On the vendor sports angle, TIBCO remains one of the few remaining standalone commercial middleware/SOA infrastructure vendors. With BEA now under the auspices of Oracle, Cape Clear under Workday, IONA Technologies also remains independent (but appears to be in play, with Software AG rumored to be in pursuit).

The field of vendors not gobbled up by larger inclusive providers include focused and component-based providers such as SOA Software, and a slew of open source and commercial open source providers -- from MuleSource to WSO2 to Red Hat. Disclosure: WSO2 has been a sponsor of BriefingsDirect podcasts. Disclosure: IONA Technologies has been a sponsor of BriefingsDirect podcasts.

And many of the open source providers are rapidly expanding their SOA infrastructure perview, not the least of which is this week's Red Hat announcements about their SOA stack, built significantly from the JBoss community.
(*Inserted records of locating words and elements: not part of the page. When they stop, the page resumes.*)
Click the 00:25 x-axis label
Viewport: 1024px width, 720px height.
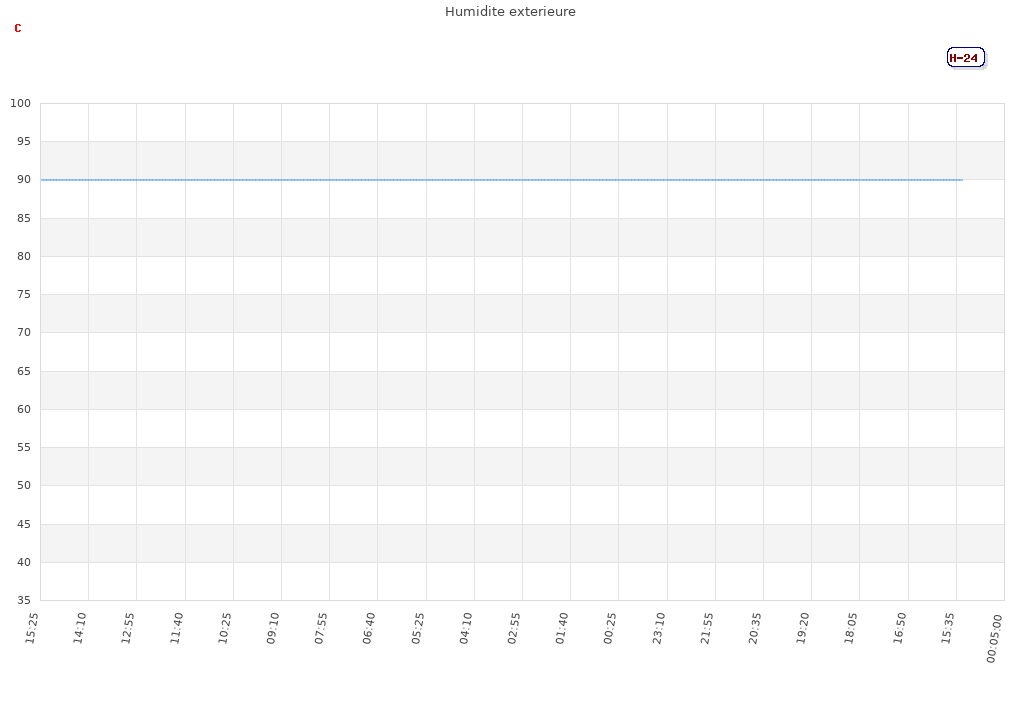point(610,629)
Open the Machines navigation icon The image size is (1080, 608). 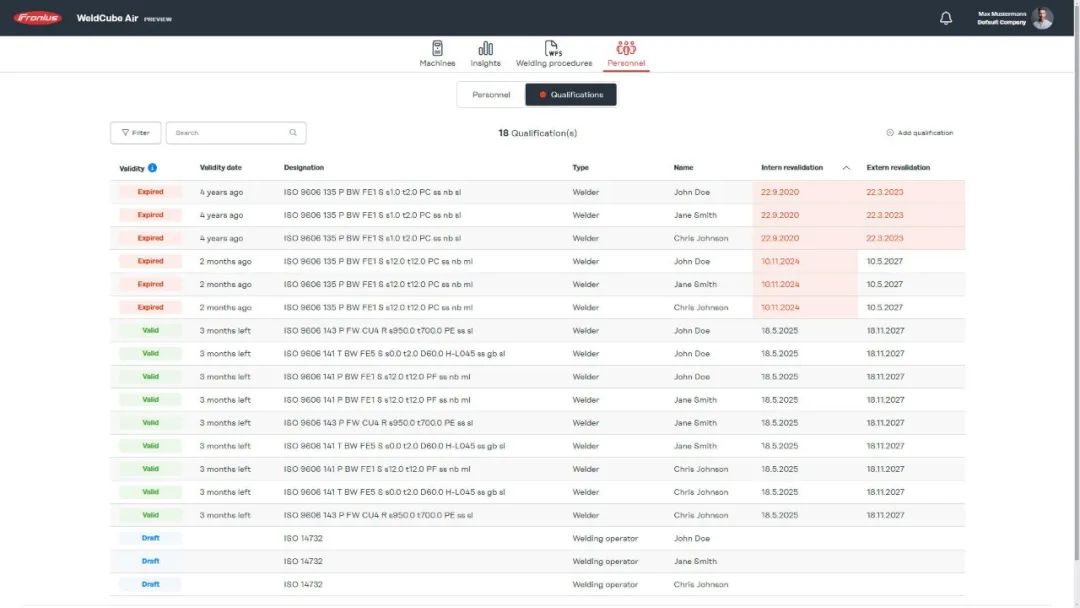(x=437, y=49)
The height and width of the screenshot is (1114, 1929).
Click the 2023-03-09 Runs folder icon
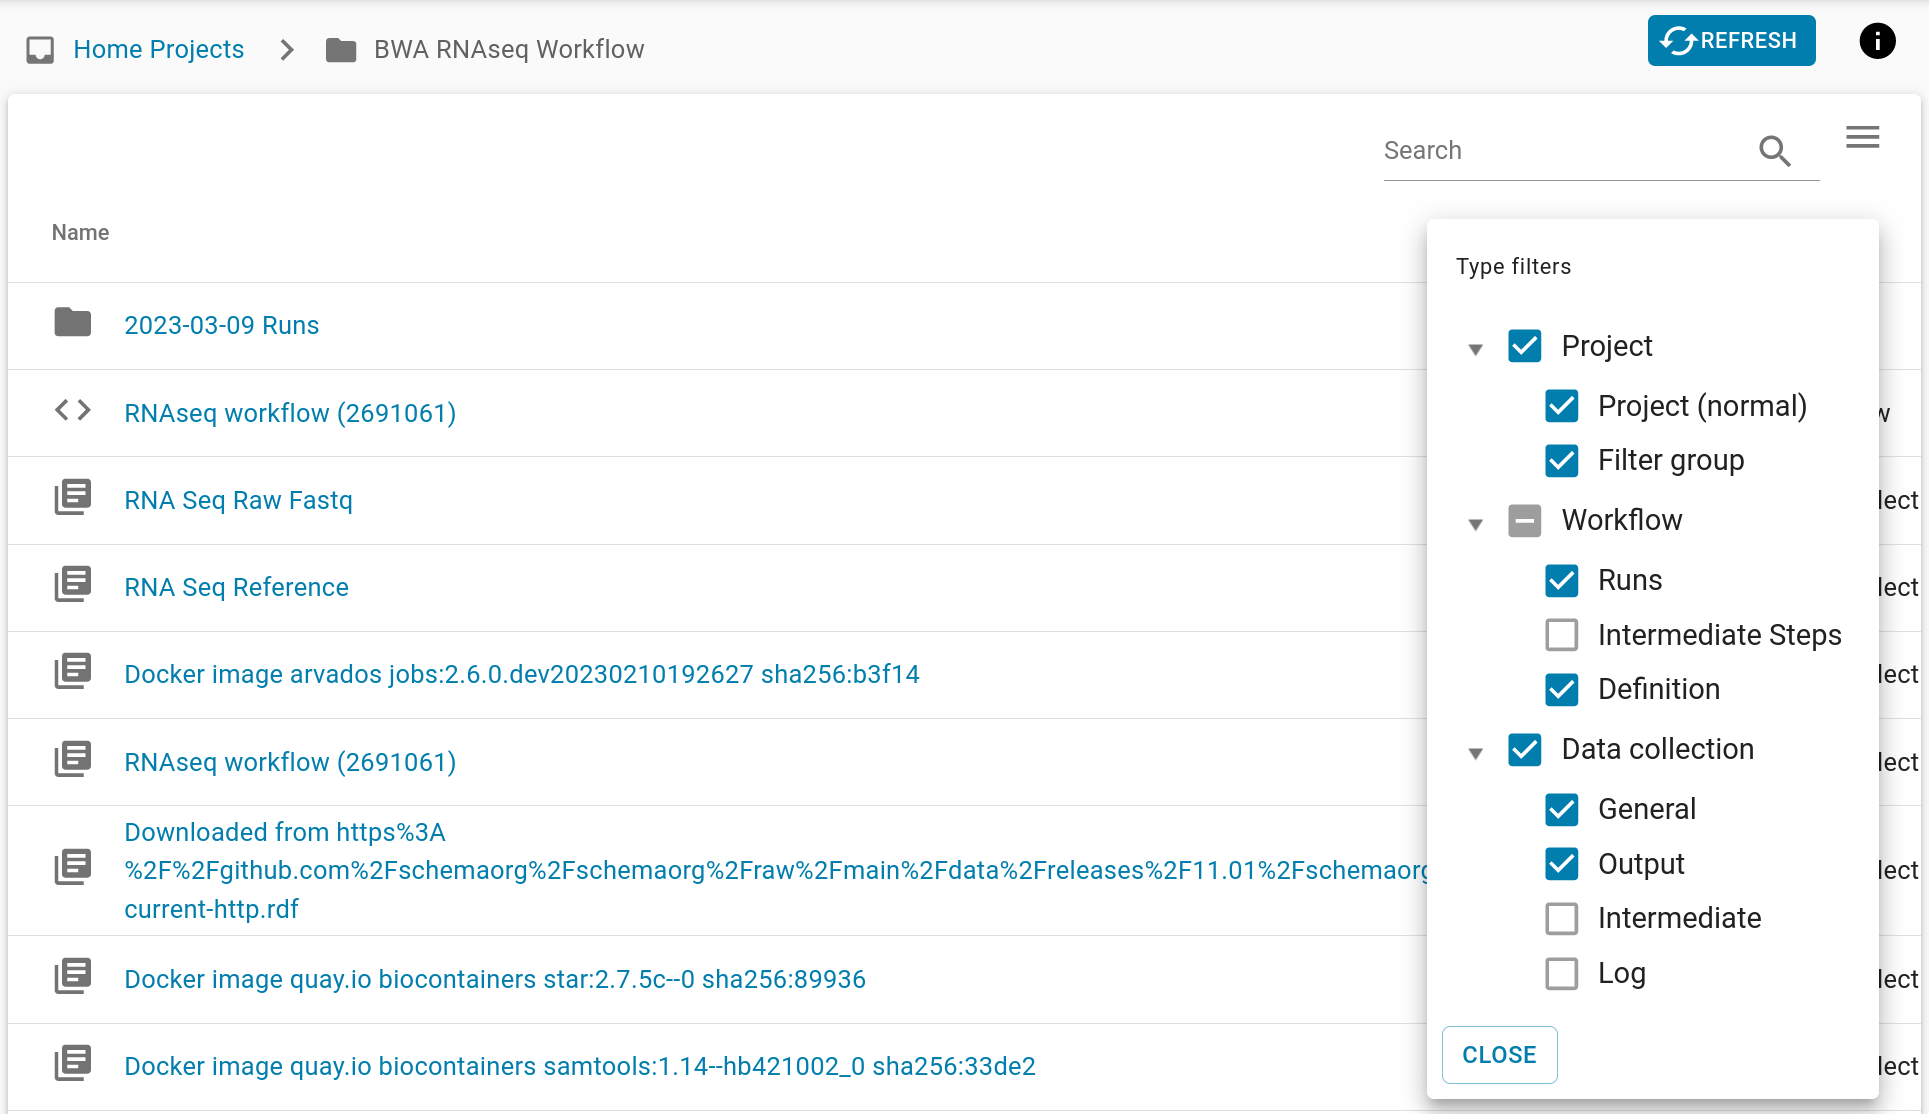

I remain bullish on open source SOA, and we may soon see the real cost-benefits competition occur not between the large, comprehensive suppliers like IBM, Oracle and Microsoft -- but more generally between open source SOA providers and commercial ones. As with IONA and Mule, we also see that combinations of open source development and commercial distribution and support can be a powerful and productive tag-team.

SOA infrastructure lends itself well to community development and advancement. I expect to see more SOA action, too, at the upcoming EclipeCon event in March.